What is required: Your output should be the lines from the one with "The height and width of the screenshot is (625, 1112)." through the last line of the records below, exactly as written, minus the pictures.

(Beginning of Provided records)

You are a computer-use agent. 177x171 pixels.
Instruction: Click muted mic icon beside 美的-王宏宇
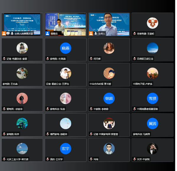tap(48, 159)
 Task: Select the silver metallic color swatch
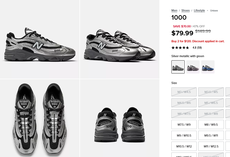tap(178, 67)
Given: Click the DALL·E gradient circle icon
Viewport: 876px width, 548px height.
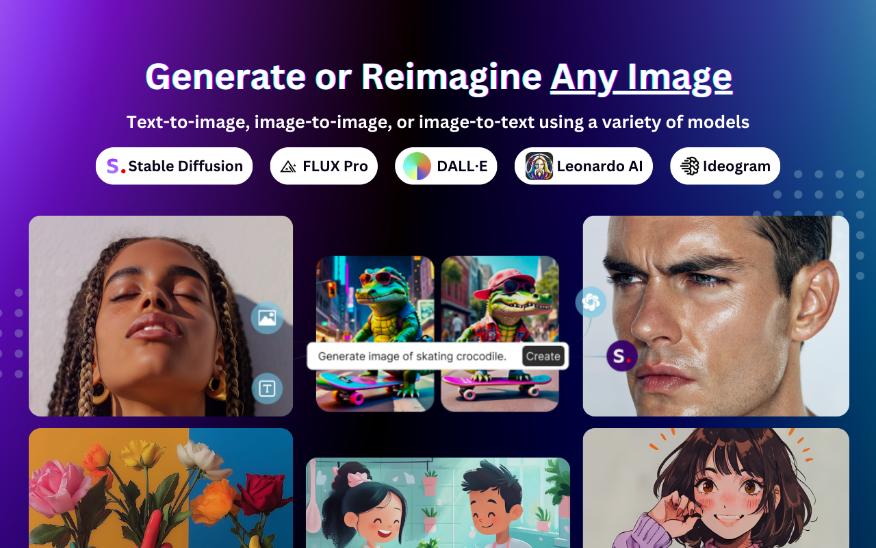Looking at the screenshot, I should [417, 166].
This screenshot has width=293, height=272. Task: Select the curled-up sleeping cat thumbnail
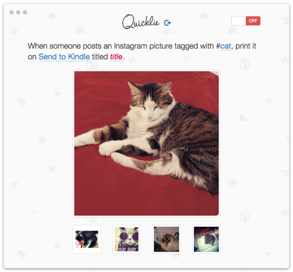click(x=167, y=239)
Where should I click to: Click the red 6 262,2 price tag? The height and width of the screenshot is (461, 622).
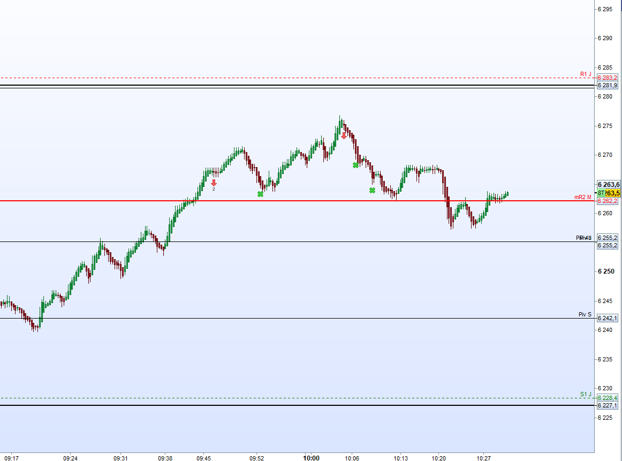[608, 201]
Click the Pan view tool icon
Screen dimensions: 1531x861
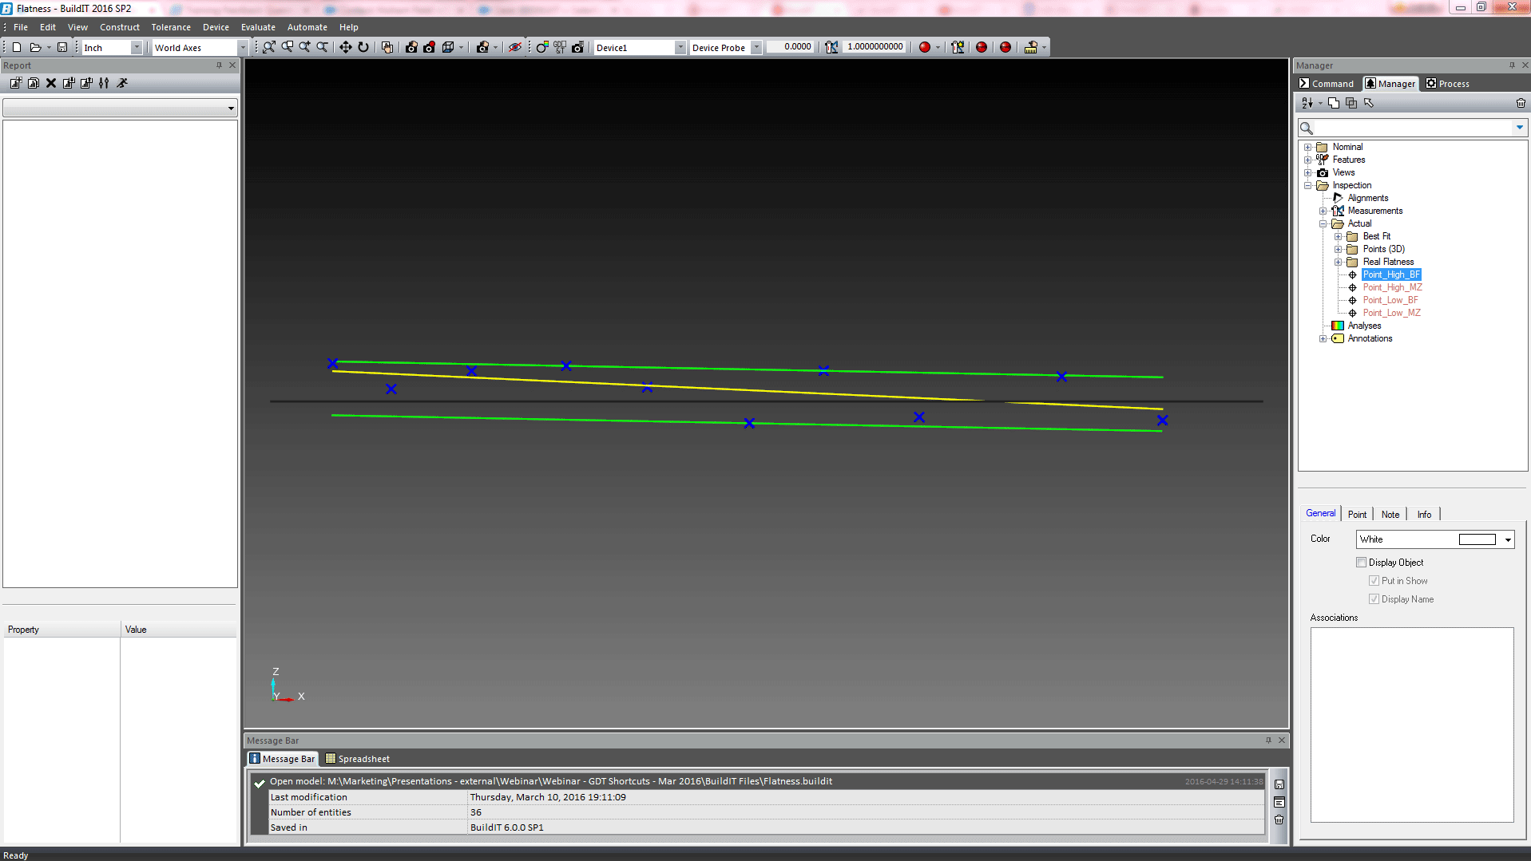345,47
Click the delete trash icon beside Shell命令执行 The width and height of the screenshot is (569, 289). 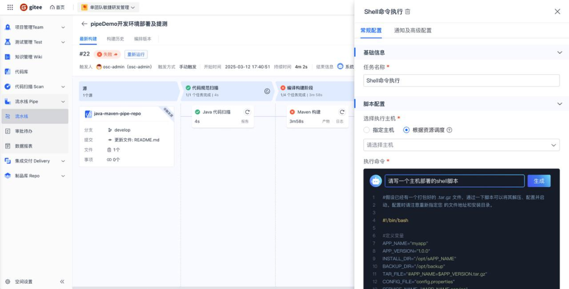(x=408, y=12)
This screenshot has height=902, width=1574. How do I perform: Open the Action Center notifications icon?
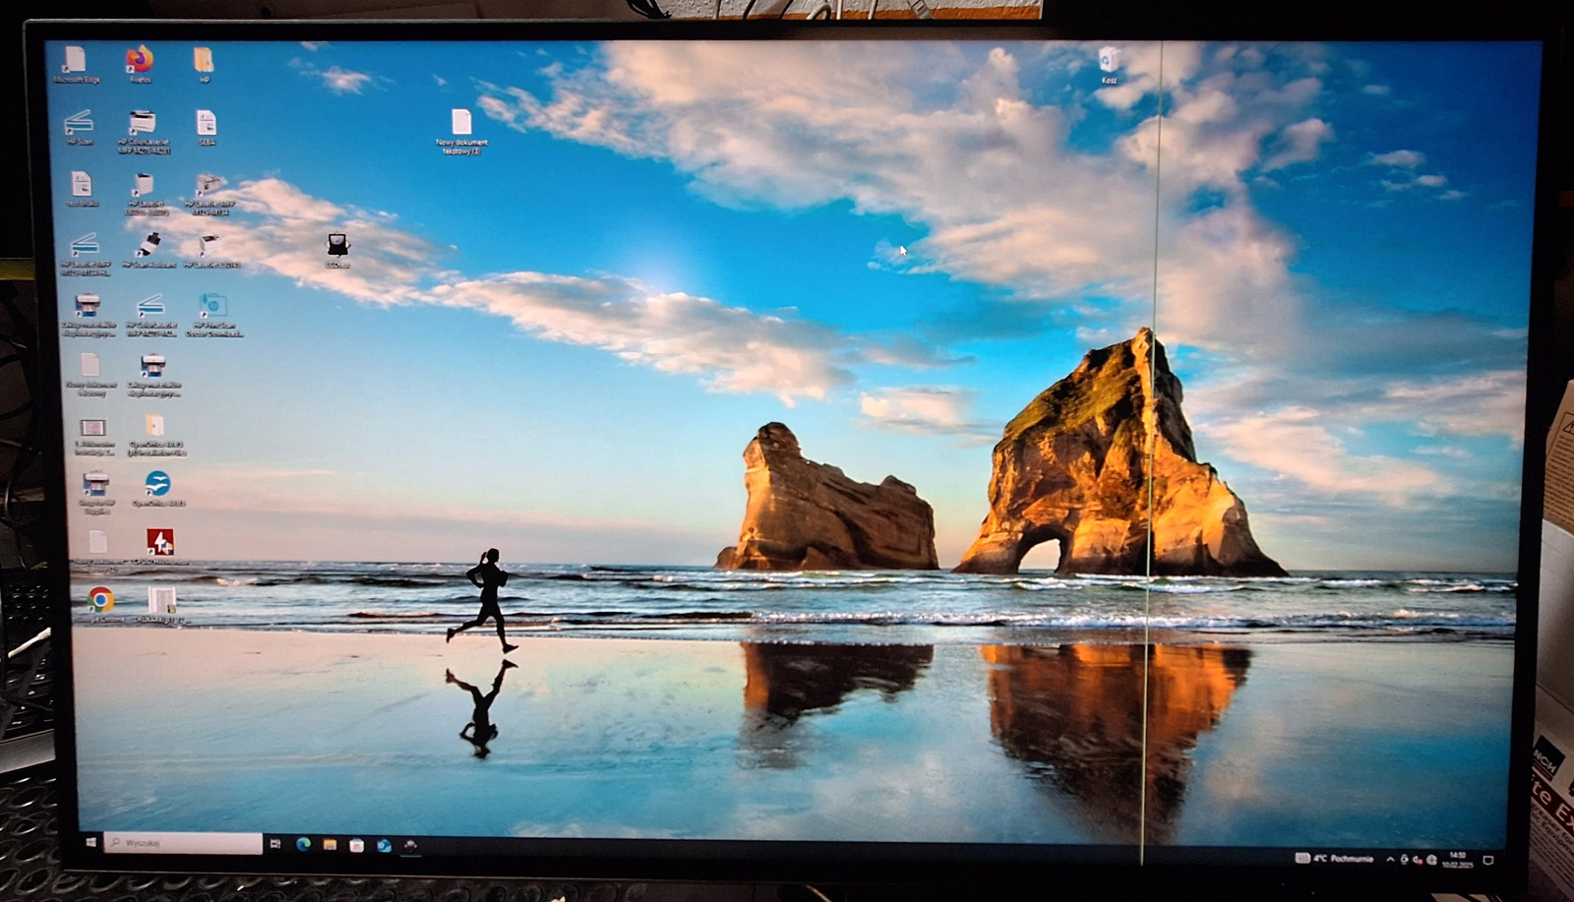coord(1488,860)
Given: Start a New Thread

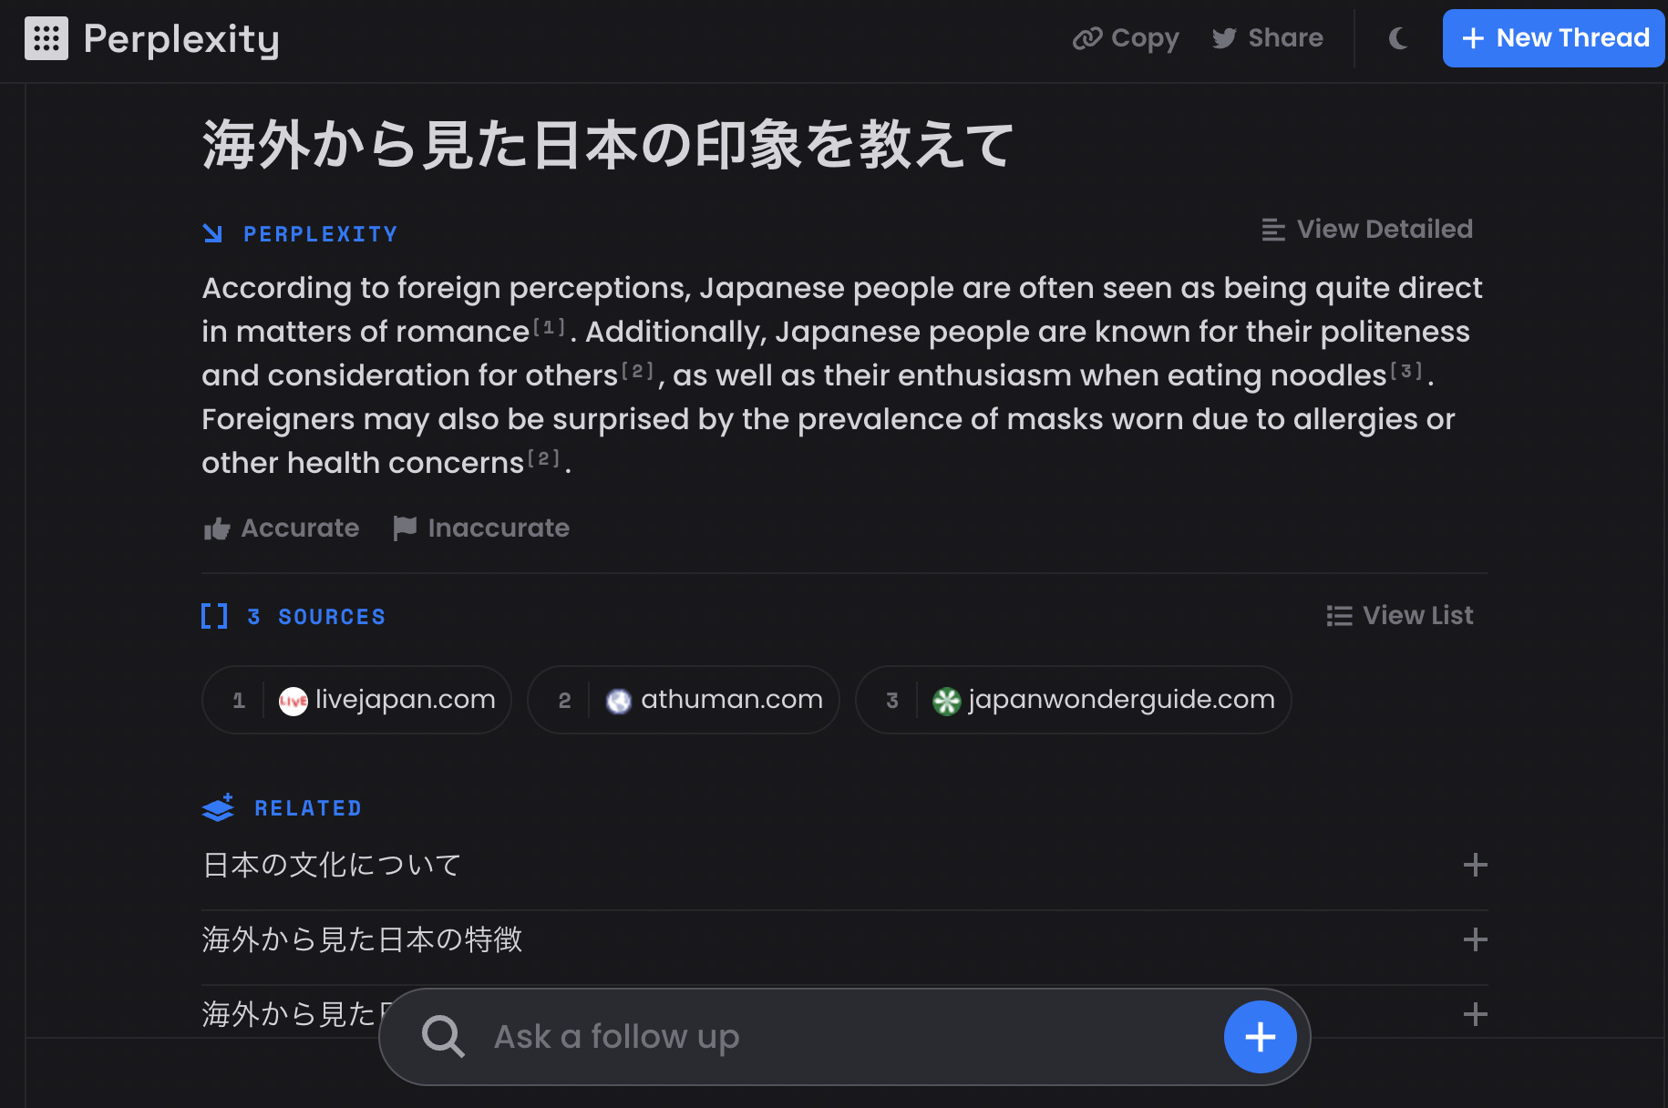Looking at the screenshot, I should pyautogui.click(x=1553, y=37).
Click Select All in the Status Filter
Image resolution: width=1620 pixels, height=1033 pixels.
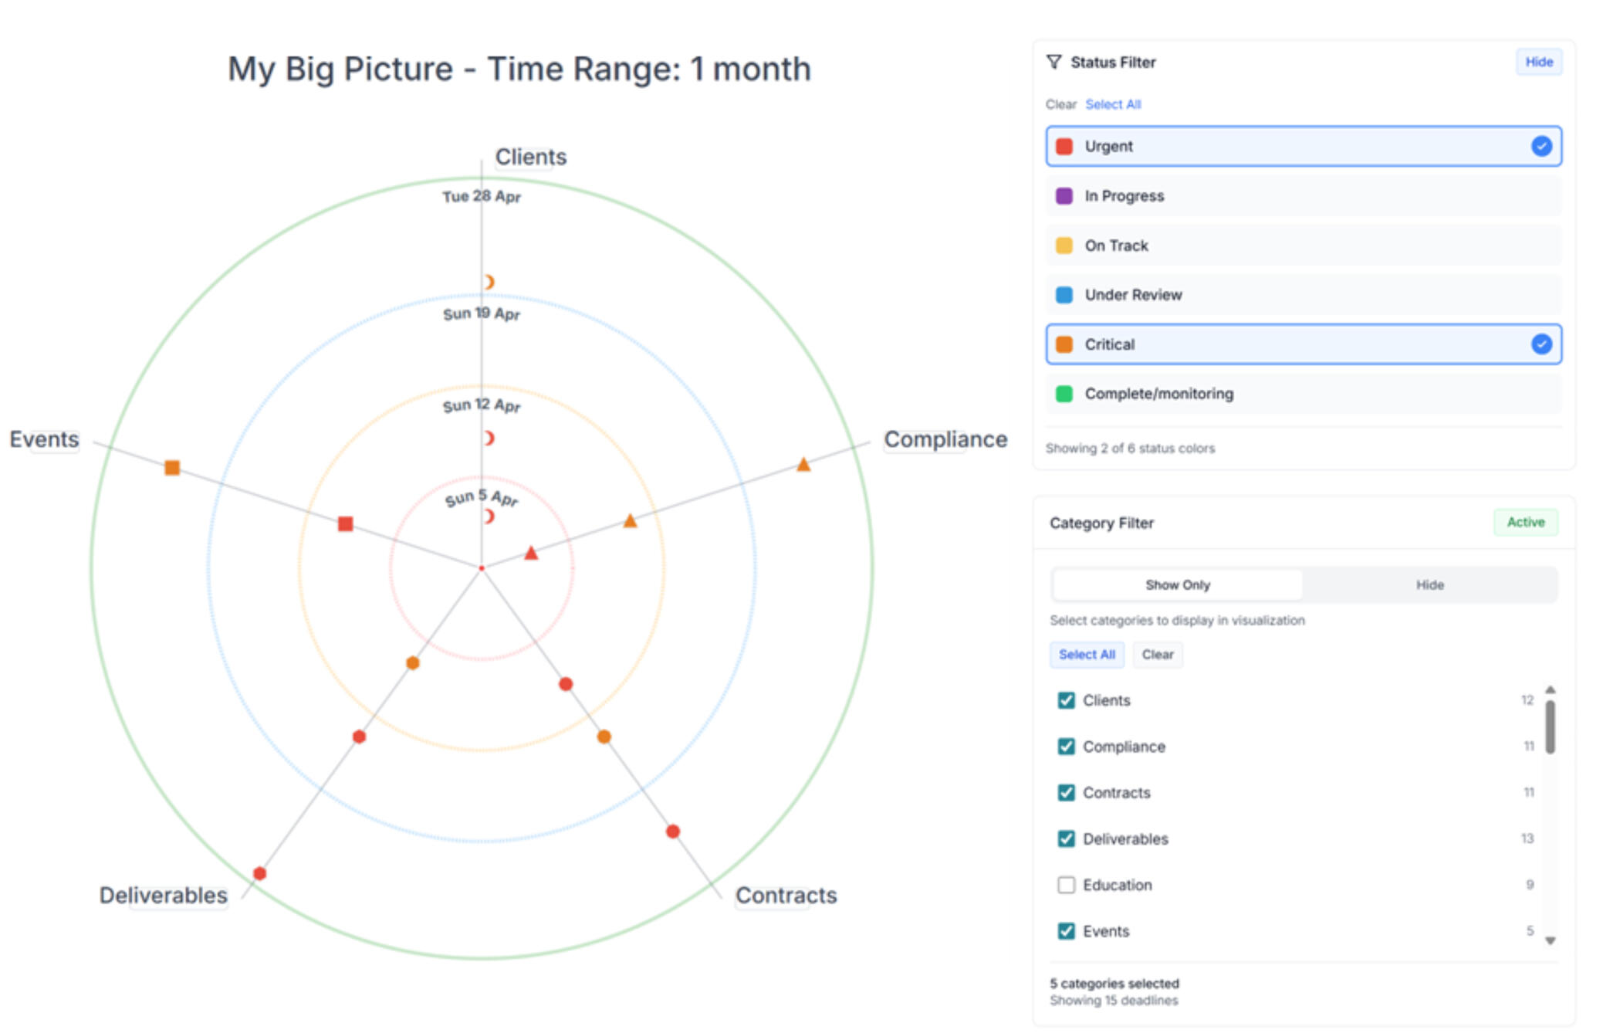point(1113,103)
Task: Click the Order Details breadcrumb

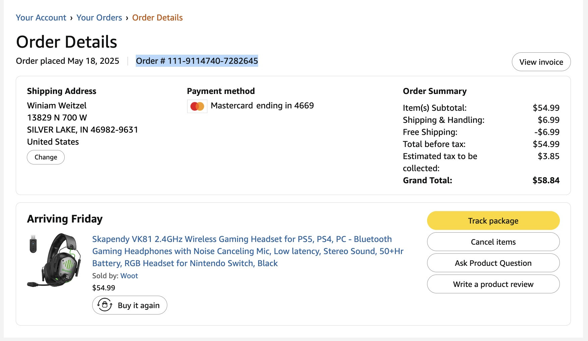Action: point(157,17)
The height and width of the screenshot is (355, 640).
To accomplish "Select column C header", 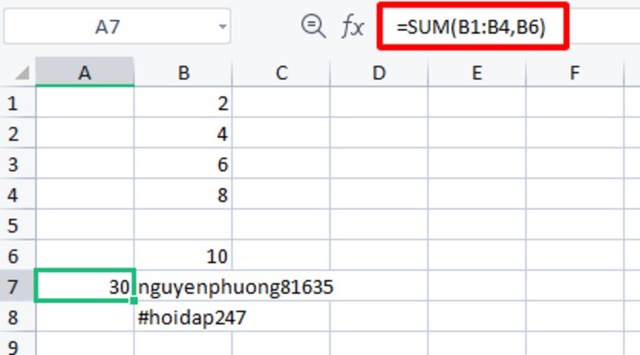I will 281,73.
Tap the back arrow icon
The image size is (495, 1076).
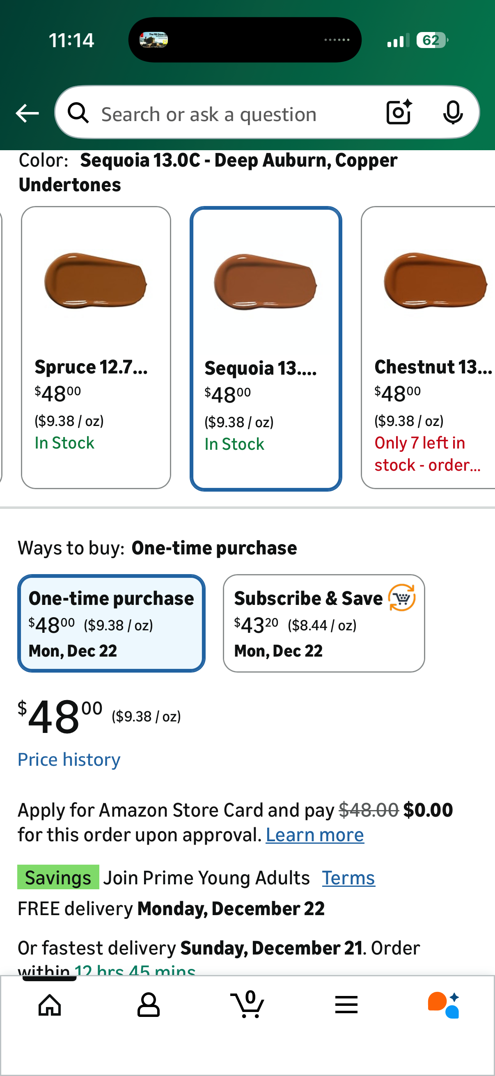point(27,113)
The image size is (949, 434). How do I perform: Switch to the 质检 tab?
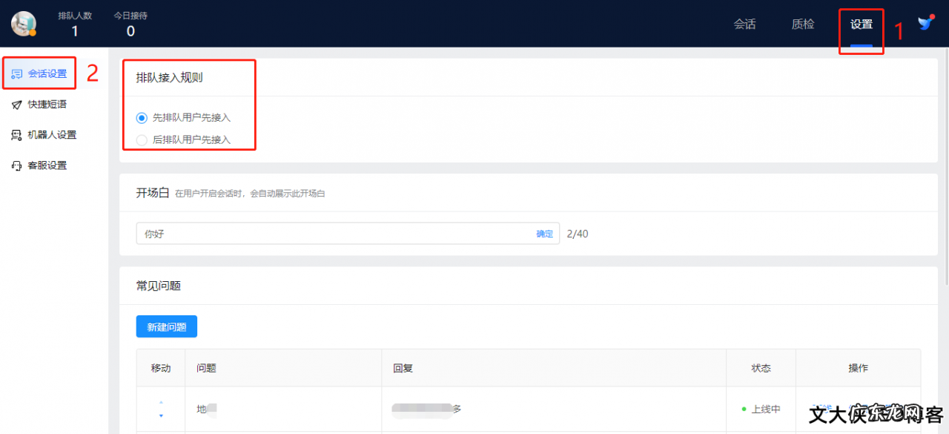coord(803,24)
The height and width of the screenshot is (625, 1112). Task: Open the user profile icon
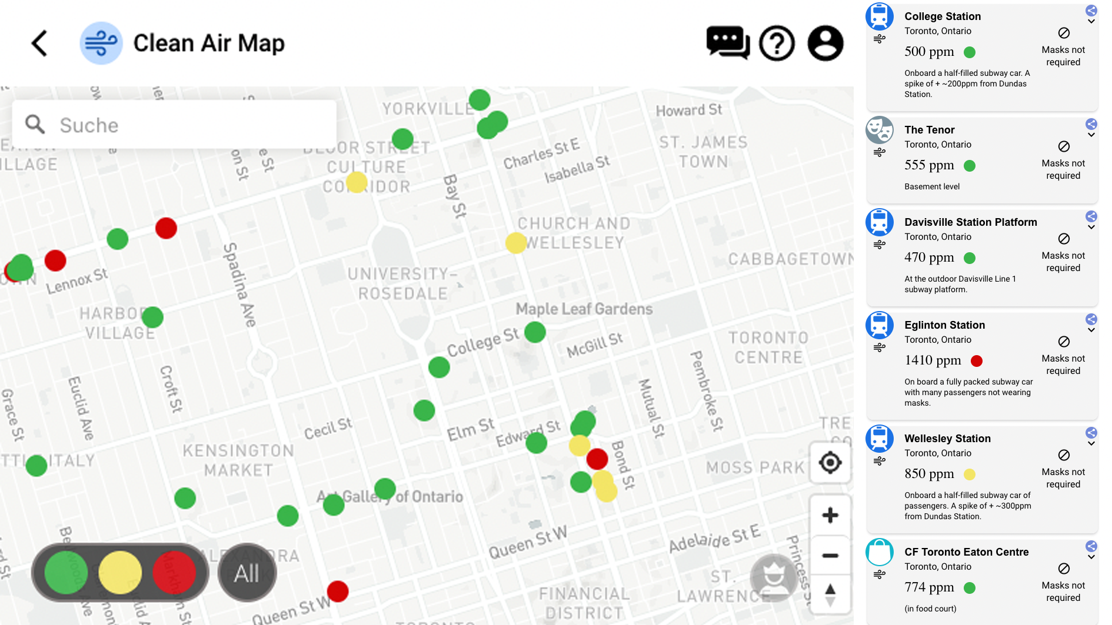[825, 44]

(End of Provided records)

Output for this task:
The height and width of the screenshot is (625, 1112). Task: Open the user profile icon
[825, 44]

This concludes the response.